In effect we are finally moving away from the Nehruvian social democratic imagination where it is justified for society to be economically divided vertically and horizontally culturally unified. It would amount to a rough translation or realisation of the RSS’ philosophy of Samrasta; that is, it would replace an aspirational imagination of mobility with a hierarchical imagination of fraternity.
“New India” would signify an order based on hierarchy and religious fraternity. Castes have been demobilised, and so have the farmers—despite the agrarian crisis—and labour has been demobilised through new labour laws.
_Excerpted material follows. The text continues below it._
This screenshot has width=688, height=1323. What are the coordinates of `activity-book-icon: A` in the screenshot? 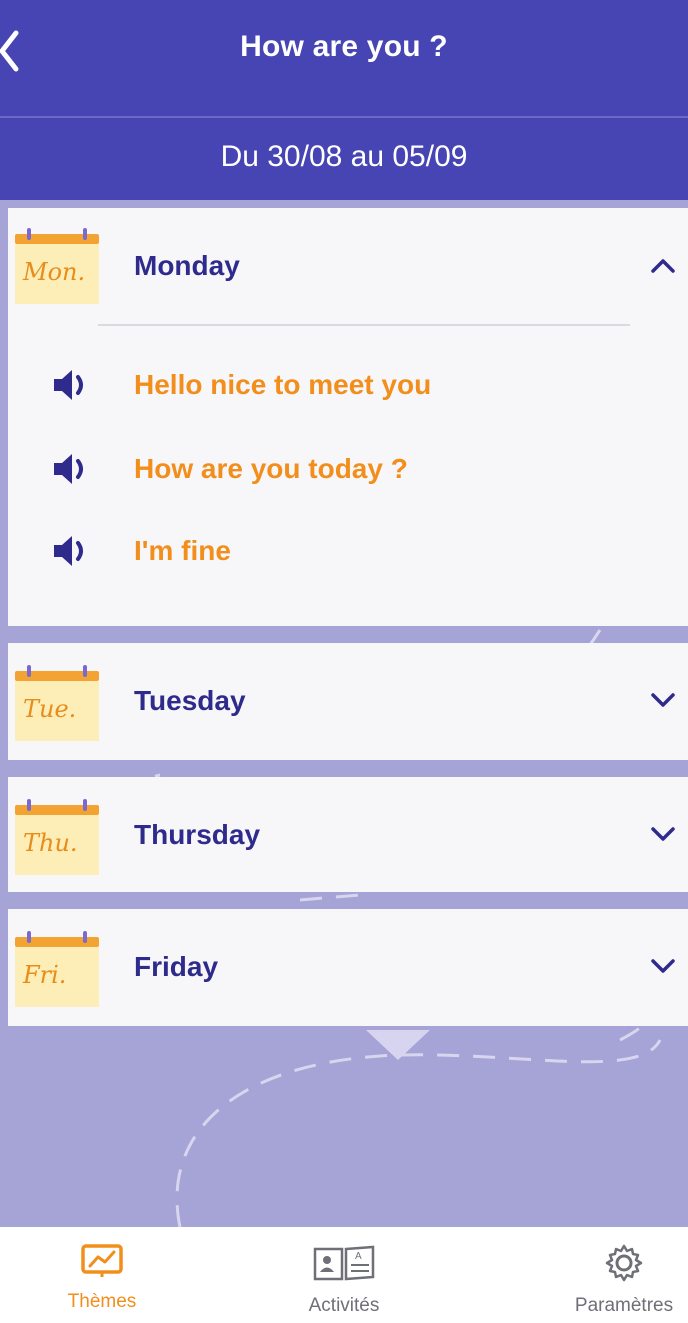 It's located at (344, 1263).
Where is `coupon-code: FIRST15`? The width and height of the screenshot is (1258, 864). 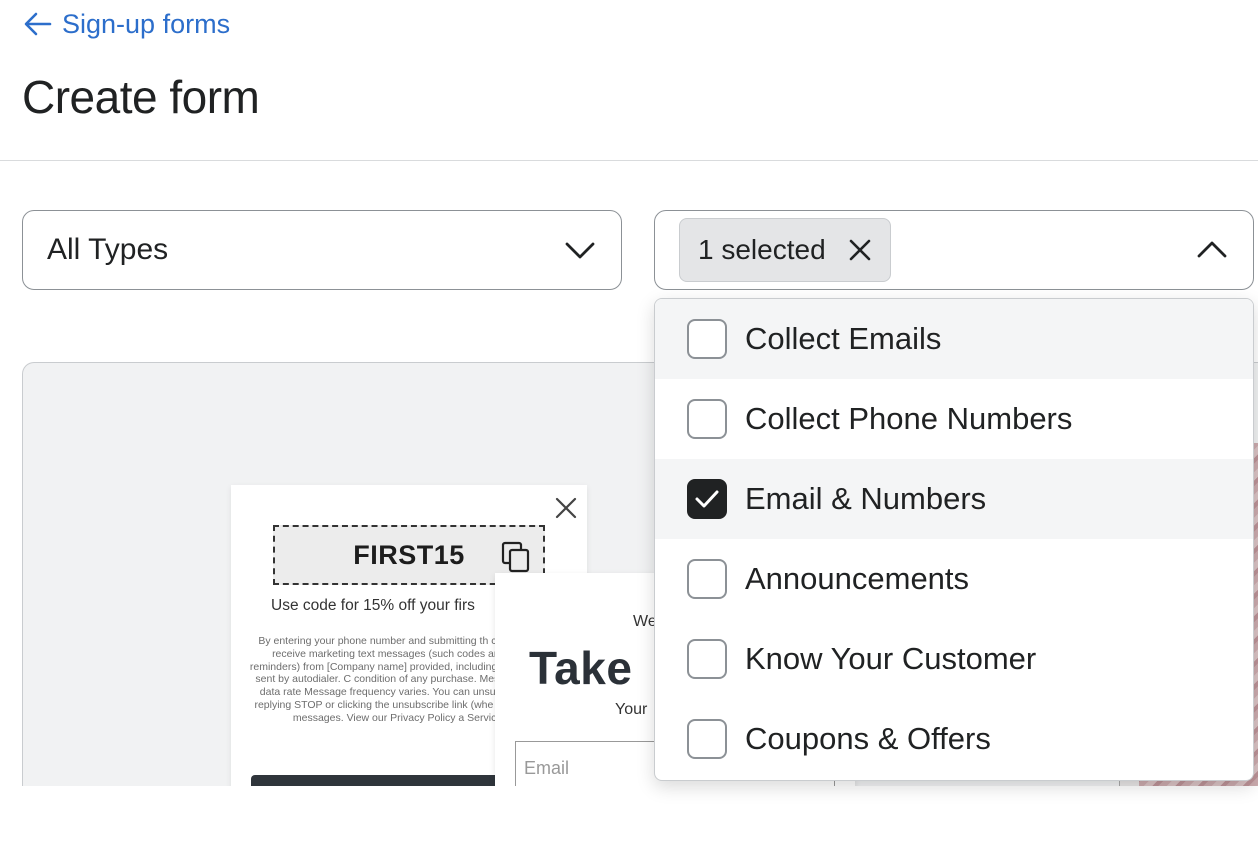 coupon-code: FIRST15 is located at coordinates (409, 554).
And yet the sea of informal workers have not mounted a protest despite how they are being treated.
This only leaves out students and the youth, which is why educational reforms will remain important to this project. Alongside the arrest of student-activists and other social activists, large-scale reforms and disinvestment in education can create conditions of perpetual anxiety and insecurity. The emphasis on online education and distance learning can again be projected as a way to democratise education for mass-accessibility, in an inexpensive format.
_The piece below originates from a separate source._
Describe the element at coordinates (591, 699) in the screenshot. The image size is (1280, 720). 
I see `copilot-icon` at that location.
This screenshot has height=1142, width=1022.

Such structural anxiety and insecurity will have the capacity to transform the nature of discourse very quickly. From aspirational mobility there will be a shift to basic survival with minimum dignity. Partly, the pilot-testing for this model was done with the migrant crisis, which demonstrated that even when the worst of indignities is meted out, it need not necessarily organise itself into mass protests. Liberal caste-Hindu elites have already been ostensibly delegitimised through discourses of being anti-national and “urban Naxals”.
What Modi will do in the rest of his tenure is pretty clear, but the question is—are there limits to this mode of reorganising society.
Economic distress becomes a necessary conduit for this possibility to arise. From a combination of Hindutva and development, we are moving towards sustaining cultural and economic elites and a perpetual economic crisis. This could, at best, be managed through minimalist schemes such as a basic income or direct-cash transfer, or through petty loans to begin small-time ventures. Beyond a level of distress, protest will become unaffordable for the majority and you will have a tiny progressive-liberal elites (as we witness in African countries and Latin America), who are essentially disconnected from the lives and life experiences of the struggling majority. At least this is how the new model can be expected to turn out for Modi and his ideological compatriots.
The author is associate professor, Centre for Political Studies, Jawaharlal Nehru University. The views are personal.